TAREFAS E EXERCÍCIOS:
1. No texto sobre o Vulcão e a Lava, de que cor era a camisa de noite com que a Lava apareceu?
2. Indique se cada afirmação concorda com o texto sobre o Vulcão e a Lava, respondendo sim ou não e citando as palavras do texto que o decidem: (a) Os habitantes das proximidades não levaram a sério a ordem de evacuação. (b) A Lava levantou-se desiludida. (c) Logo após a erupção, o Vulcão levantou-se.
3. Prossiga o texto sobre o Vulcão e a Lava a partir da última frase apresentada.

TEXTO:
O Vulcão ficou meio confuso, meio perdido entre o desejo que lhe rebentava no colo e a excitação da surpresa... Onde teria ido a Lava?
Não esperou muito... A Lava apareceu de camisa de noite cor de fogo. Nos pés calçava chinelinhos de quarto de tonalidade quente e efervescente , rendilhados com línguas de fogo... O Vulcão susteve a respiração. Sentiu-se a arder a uma velocidade estonteante. A Lava estava muito mais quente do que uma brasa. Tinha arrasado com o seu imaginário, ultrapassando-o em muito.
Entregaram-se, por fim, às trocas corporais, às carícias, aos beijos desenfreados. Quando o Vulcão lhe arrancou a camisa, descobriu uma Lava ainda mais provocante, com lingerie de labaredas...
Por esta altura, o fumo que o Vulcão deitava já se avistava a quilómetros de distância, já tinha até sido dada ordem de evacuação aos habitantes das proximidades. Ninguém levou de ânimo leve tal ordem. Todos a respeitaram, há muito que tinham reparado na actividade crescente do Vulcão...
Numa tremenda explosão, perdeu-se a virgem. E logo de seguida, mesmo logo de seguida, deu-se a erupção do Vulcão.
A Lava levantou-se desiludida, depois de tantos anos de preliminares pensou que o acto em si fosse mais intenso do que foi, soube-lhe a fogo-de-artifício.
O Vulcão, envergonhado, continuava deitado, quieto... Sabia que se tinha precipitado mas o impulso fora mais forte do que ele...

SECÇÃO DE DADOS:
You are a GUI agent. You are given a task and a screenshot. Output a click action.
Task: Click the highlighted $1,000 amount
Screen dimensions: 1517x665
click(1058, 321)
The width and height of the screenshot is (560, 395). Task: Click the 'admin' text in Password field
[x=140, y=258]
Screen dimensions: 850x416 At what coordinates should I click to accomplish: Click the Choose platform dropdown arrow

---

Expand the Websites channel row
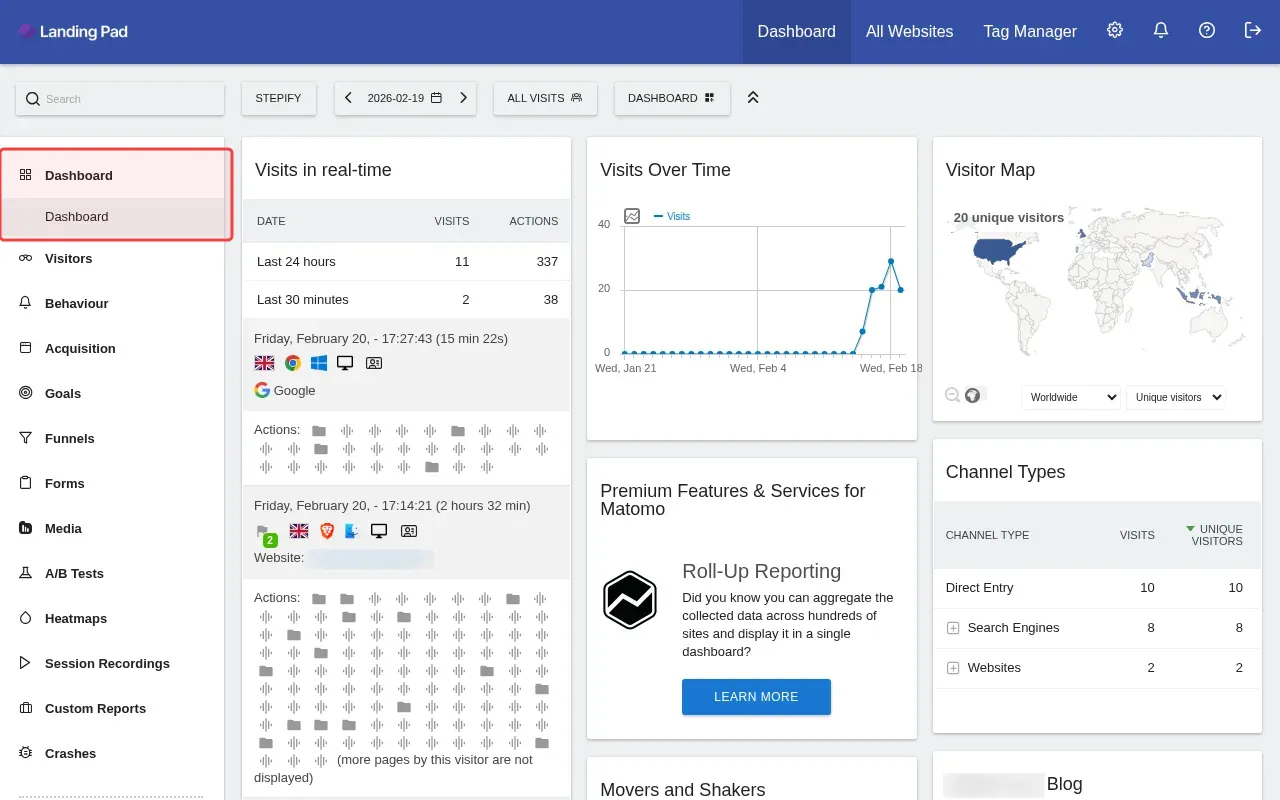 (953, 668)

RESULTADOS POR TAREFA:
1. Cor de fogo.

2.
(a) Não: "Ninguém levou de ânimo leve tal ordem. Todos a respeitaram"
(b) Sim: "A Lava levantou-se desiludida"
(c) Não: "O Vulcão, envergonhado, continuava deitado, quieto..."

3.
- Desculpa, não sei o que se passou comigo... Acho que já não aguentava mais... Tu provocaste-me tantos séculos... – Lamenta o Vulcão.
- O amor... o desejo... Esta, foi a minha primeira vez... – A Lava parecia falar sozinha, deixar o pensamento soltar-se.
- Para mim foi bom demais... Sei que para ti... Mas, agora, podemos casar e teremos muitas outras vezes... Muito melhores do que esta. Prometo. Temos o tempo todo do mundo... Tenho a certeza que te quero para toda a eternidade, minha Lava!
A Lava riu-se... Olhou para o Vulcão e respondeu-lhe...
- Querido Vulcão... Para que haja uma próxima vez bem sabes que teremos que esperar três séculos no mínimo! E... ainda bem que falas no casamento... Decidi que já não me quero casar, ainda sou muito nova... Vou antes conhecer o mundo... – Ao proferir estas palavras vestiu-se e saiu . Saltou a cratera do vulcão e correu pelo vale, alegremente... Não pensava regressar.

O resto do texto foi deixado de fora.